◆ TRY IT: Restate all of the entries exactly, dropping any pictures they hold.

◆ DATASET ENTRIES:

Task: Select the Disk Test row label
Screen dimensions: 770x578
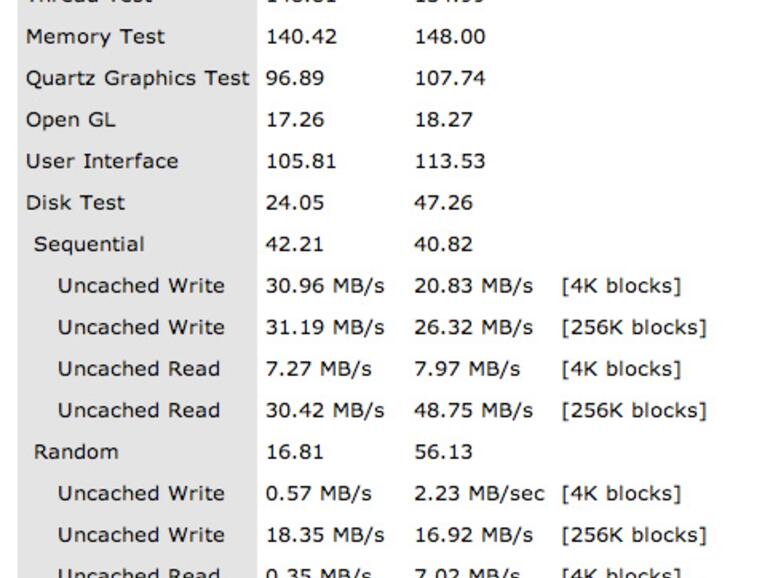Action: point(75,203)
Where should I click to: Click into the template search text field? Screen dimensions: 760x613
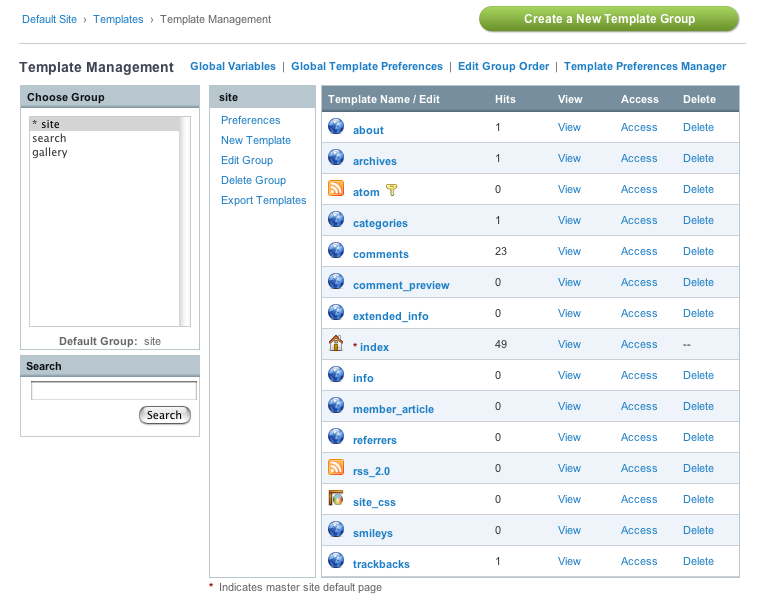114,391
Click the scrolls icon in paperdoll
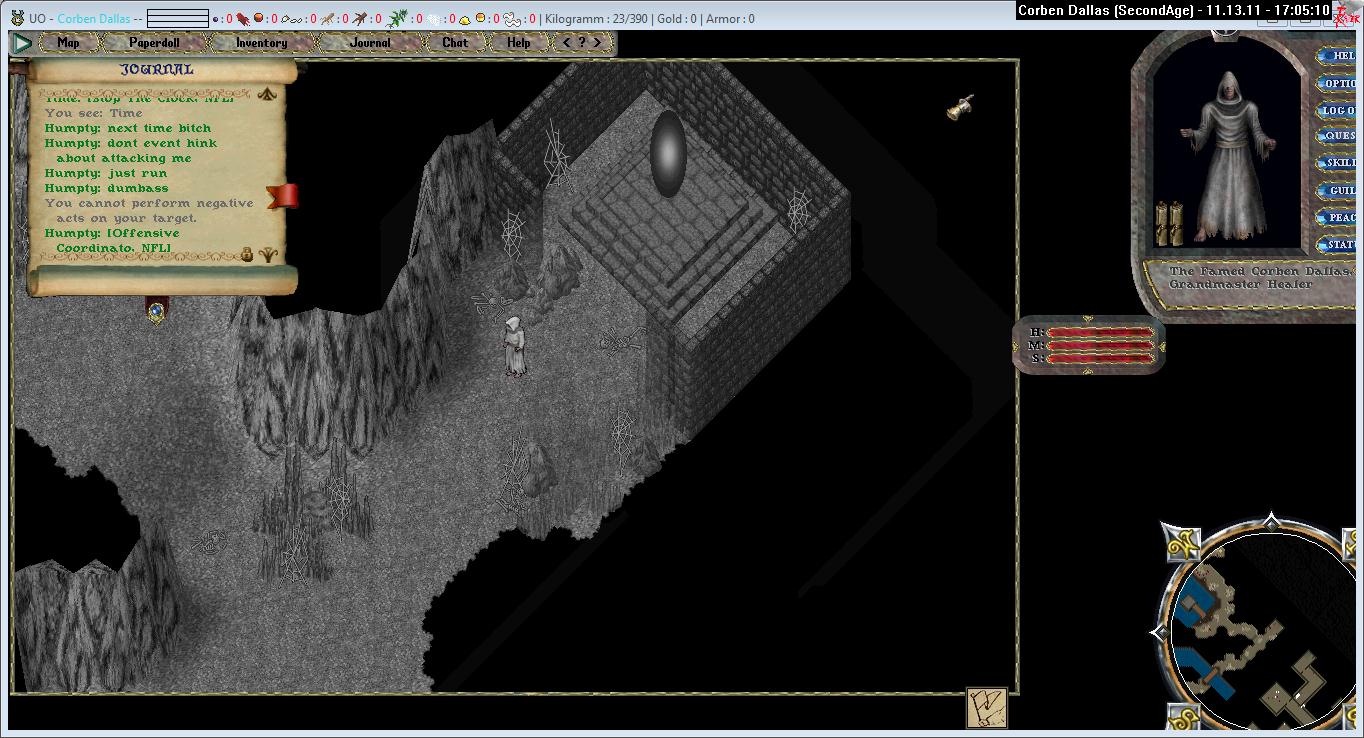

◆ EXERCISE RESULT:
Task: Select the Disk Test row label
Screen dimensions: 770x578
Action: point(75,203)
Where should I click to: Click into the template search text field? Screen dimensions: 760x613
114,391
Click the scrolls icon in paperdoll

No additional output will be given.